- Opening Delimiter -
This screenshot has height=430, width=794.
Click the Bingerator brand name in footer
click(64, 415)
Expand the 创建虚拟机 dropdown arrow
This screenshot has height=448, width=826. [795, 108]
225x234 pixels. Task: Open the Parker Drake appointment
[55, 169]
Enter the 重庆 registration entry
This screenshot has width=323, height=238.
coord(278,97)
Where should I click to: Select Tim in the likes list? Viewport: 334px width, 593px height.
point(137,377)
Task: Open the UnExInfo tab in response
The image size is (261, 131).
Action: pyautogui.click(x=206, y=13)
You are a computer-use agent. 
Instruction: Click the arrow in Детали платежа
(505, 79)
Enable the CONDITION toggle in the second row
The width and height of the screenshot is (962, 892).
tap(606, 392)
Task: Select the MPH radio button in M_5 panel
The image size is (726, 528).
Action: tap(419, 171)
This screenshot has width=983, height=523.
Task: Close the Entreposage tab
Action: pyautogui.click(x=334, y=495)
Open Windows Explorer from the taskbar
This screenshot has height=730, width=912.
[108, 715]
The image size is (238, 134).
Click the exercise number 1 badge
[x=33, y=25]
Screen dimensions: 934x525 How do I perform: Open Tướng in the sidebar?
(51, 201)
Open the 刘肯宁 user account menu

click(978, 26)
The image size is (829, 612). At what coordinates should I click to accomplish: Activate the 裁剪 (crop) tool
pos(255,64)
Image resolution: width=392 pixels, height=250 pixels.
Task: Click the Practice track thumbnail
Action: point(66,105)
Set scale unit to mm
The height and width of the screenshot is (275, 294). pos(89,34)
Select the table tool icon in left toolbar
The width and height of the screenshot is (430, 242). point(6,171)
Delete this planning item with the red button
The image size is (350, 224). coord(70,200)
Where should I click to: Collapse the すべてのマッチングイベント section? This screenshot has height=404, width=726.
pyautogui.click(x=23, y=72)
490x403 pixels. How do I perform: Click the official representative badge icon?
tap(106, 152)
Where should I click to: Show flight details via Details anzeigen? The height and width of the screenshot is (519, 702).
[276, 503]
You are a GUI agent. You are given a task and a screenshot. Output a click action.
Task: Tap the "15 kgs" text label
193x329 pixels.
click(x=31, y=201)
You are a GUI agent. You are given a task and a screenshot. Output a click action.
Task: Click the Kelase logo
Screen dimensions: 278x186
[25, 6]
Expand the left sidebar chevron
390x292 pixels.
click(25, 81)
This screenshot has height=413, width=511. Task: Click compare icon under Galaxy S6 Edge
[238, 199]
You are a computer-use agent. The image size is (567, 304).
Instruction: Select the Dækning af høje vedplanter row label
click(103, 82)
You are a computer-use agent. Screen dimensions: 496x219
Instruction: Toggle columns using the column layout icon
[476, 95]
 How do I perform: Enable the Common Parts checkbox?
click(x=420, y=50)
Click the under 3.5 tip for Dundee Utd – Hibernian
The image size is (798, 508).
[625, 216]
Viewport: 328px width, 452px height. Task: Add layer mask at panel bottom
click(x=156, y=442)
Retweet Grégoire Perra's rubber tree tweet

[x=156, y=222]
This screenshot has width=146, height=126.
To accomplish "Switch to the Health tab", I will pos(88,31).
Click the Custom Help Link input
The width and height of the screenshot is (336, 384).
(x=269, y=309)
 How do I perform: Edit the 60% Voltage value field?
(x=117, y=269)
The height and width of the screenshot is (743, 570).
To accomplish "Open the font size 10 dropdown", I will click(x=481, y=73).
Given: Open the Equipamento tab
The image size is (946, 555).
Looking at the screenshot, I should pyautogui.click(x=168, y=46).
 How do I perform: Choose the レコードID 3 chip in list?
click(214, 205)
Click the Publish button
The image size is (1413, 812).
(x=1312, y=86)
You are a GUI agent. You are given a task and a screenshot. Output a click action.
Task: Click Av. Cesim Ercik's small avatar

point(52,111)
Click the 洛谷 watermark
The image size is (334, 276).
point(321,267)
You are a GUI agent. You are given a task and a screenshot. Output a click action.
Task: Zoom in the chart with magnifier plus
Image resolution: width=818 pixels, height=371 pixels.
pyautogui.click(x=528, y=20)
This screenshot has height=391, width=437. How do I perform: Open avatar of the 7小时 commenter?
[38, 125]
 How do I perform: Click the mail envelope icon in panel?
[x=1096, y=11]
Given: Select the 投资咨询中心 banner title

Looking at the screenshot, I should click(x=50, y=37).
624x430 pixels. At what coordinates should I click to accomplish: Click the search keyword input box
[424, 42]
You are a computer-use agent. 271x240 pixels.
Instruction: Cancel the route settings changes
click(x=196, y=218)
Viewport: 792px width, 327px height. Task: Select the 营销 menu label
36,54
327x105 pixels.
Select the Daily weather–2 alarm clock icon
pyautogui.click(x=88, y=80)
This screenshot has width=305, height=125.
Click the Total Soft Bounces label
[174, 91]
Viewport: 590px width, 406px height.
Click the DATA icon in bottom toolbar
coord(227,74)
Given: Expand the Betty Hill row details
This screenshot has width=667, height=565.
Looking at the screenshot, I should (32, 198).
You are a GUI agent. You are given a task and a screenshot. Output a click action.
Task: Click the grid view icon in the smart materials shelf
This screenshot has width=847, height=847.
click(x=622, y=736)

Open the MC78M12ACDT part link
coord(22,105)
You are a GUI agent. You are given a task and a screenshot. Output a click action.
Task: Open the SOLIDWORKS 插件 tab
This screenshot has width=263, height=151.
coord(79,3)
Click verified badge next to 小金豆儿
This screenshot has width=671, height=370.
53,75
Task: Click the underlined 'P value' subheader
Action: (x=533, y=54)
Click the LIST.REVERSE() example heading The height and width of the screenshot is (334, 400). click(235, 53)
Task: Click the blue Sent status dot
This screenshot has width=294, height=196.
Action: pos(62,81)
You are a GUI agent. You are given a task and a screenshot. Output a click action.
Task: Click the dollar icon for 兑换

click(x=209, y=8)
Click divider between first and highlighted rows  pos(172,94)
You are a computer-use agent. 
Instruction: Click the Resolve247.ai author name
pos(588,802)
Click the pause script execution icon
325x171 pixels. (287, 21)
- Closing Delimiter -
The task -
All lines in the material are to be returned exactly.

Task answer -
This screenshot has height=430, width=794.
Click the Bingerator brand name in footer
click(64, 415)
Expand the 创建虚拟机 dropdown arrow
This screenshot has height=448, width=826. [795, 108]
225x234 pixels. Task: Open the Parker Drake appointment
[55, 169]
Enter the 重庆 registration entry
This screenshot has width=323, height=238.
coord(278,97)
Where should I click to: Select Tim in the likes list? Viewport: 334px width, 593px height.
point(137,377)
Task: Open the UnExInfo tab in response
The image size is (261, 131).
Action: pyautogui.click(x=206, y=13)
You are a computer-use agent. 
Instruction: Click the arrow in Детали платежа
(505, 79)
Enable the CONDITION toggle in the second row
The width and height of the screenshot is (962, 892).
tap(606, 392)
Task: Select the MPH radio button in M_5 panel
The image size is (726, 528).
Action: tap(419, 171)
This screenshot has width=983, height=523.
Task: Close the Entreposage tab
Action: pyautogui.click(x=334, y=495)
Open Windows Explorer from the taskbar
This screenshot has height=730, width=912.
[108, 715]
The image size is (238, 134).
Click the exercise number 1 badge
[x=33, y=25]
Screen dimensions: 934x525 How do I perform: Open Tướng in the sidebar?
(51, 201)
Open the 刘肯宁 user account menu

click(978, 26)
The image size is (829, 612). At what coordinates should I click to accomplish: Activate the 裁剪 (crop) tool
pos(255,64)
Image resolution: width=392 pixels, height=250 pixels.
Task: Click the Practice track thumbnail
Action: point(66,105)
Set scale unit to mm
The height and width of the screenshot is (275, 294). pos(89,34)
Select the table tool icon in left toolbar
The width and height of the screenshot is (430, 242). point(6,171)
Delete this planning item with the red button
The image size is (350, 224). coord(70,200)
Where should I click to: Collapse the すべてのマッチングイベント section? This screenshot has height=404, width=726.
pyautogui.click(x=23, y=72)
490x403 pixels. How do I perform: Click the official representative badge icon?
tap(106, 152)
Where should I click to: Show flight details via Details anzeigen? The height and width of the screenshot is (519, 702).
[276, 503]
You are a GUI agent. You are given a task and a screenshot. Output a click action.
Task: Tap the "15 kgs" text label
193x329 pixels.
click(x=31, y=201)
You are a GUI agent. You are given a task and a screenshot. Output a click action.
Task: Click the Kelase logo
Screen dimensions: 278x186
[25, 6]
Expand the left sidebar chevron
390x292 pixels.
click(25, 81)
This screenshot has height=413, width=511. Task: Click compare icon under Galaxy S6 Edge
[238, 199]
You are a computer-use agent. The image size is (567, 304).
Instruction: Select the Dækning af høje vedplanter row label
click(103, 82)
You are a computer-use agent. Screen dimensions: 496x219
Instruction: Toggle columns using the column layout icon
[476, 95]
 How do I perform: Enable the Common Parts checkbox?
click(x=420, y=50)
Click the under 3.5 tip for Dundee Utd – Hibernian
The image size is (798, 508).
[625, 216]
Viewport: 328px width, 452px height. Task: Add layer mask at panel bottom
click(x=156, y=442)
Retweet Grégoire Perra's rubber tree tweet

[x=156, y=222]
This screenshot has width=146, height=126.
To accomplish "Switch to the Health tab", I will pos(88,31).
Click the Custom Help Link input
The width and height of the screenshot is (336, 384).
(x=269, y=309)
 How do I perform: Edit the 60% Voltage value field?
(x=117, y=269)
The height and width of the screenshot is (743, 570).
To accomplish "Open the font size 10 dropdown", I will click(x=481, y=73).
Given: Open the Equipamento tab
The image size is (946, 555).
Looking at the screenshot, I should pyautogui.click(x=168, y=46).
 How do I perform: Choose the レコードID 3 chip in list?
click(214, 205)
Click the Publish button
The image size is (1413, 812).
(x=1312, y=86)
You are a GUI agent. You are given a task and a screenshot. Output a click action.
Task: Click Av. Cesim Ercik's small avatar

point(52,111)
Click the 洛谷 watermark
The image size is (334, 276).
point(321,267)
You are a GUI agent. You are given a task and a screenshot. Output a click action.
Task: Zoom in the chart with magnifier plus
Image resolution: width=818 pixels, height=371 pixels.
pyautogui.click(x=528, y=20)
This screenshot has height=391, width=437. How do I perform: Open avatar of the 7小时 commenter?
[38, 125]
 How do I perform: Click the mail envelope icon in panel?
[x=1096, y=11]
Given: Select the 投资咨询中心 banner title

Looking at the screenshot, I should click(x=50, y=37).
624x430 pixels. At what coordinates should I click to accomplish: Click the search keyword input box
[424, 42]
You are a computer-use agent. 271x240 pixels.
Instruction: Cancel the route settings changes
click(x=196, y=218)
Viewport: 792px width, 327px height. Task: Select the 营销 menu label
36,54
327x105 pixels.
Select the Daily weather–2 alarm clock icon
pyautogui.click(x=88, y=80)
This screenshot has width=305, height=125.
Click the Total Soft Bounces label
[174, 91]
Viewport: 590px width, 406px height.
Click the DATA icon in bottom toolbar
coord(227,74)
Given: Expand the Betty Hill row details
This screenshot has width=667, height=565.
Looking at the screenshot, I should (32, 198).
You are a GUI agent. You are given a task and a screenshot. Output a click action.
Task: Click the grid view icon in the smart materials shelf
This screenshot has width=847, height=847.
click(x=622, y=736)

Open the MC78M12ACDT part link
coord(22,105)
You are a GUI agent. You are given a task and a screenshot. Output a click action.
Task: Open the SOLIDWORKS 插件 tab
This screenshot has width=263, height=151.
coord(79,3)
Click verified badge next to 小金豆儿
This screenshot has width=671, height=370.
53,75
Task: Click the underlined 'P value' subheader
Action: (x=533, y=54)
Click the LIST.REVERSE() example heading The height and width of the screenshot is (334, 400). click(235, 53)
Task: Click the blue Sent status dot
This screenshot has width=294, height=196.
Action: pos(62,81)
You are a GUI agent. You are given a task and a screenshot. Output a click action.
Task: Click the dollar icon for 兑换

click(x=209, y=8)
Click divider between first and highlighted rows  pos(172,94)
You are a computer-use agent. 
Instruction: Click the Resolve247.ai author name
pos(588,802)
Click the pause script execution icon
325x171 pixels. (287, 21)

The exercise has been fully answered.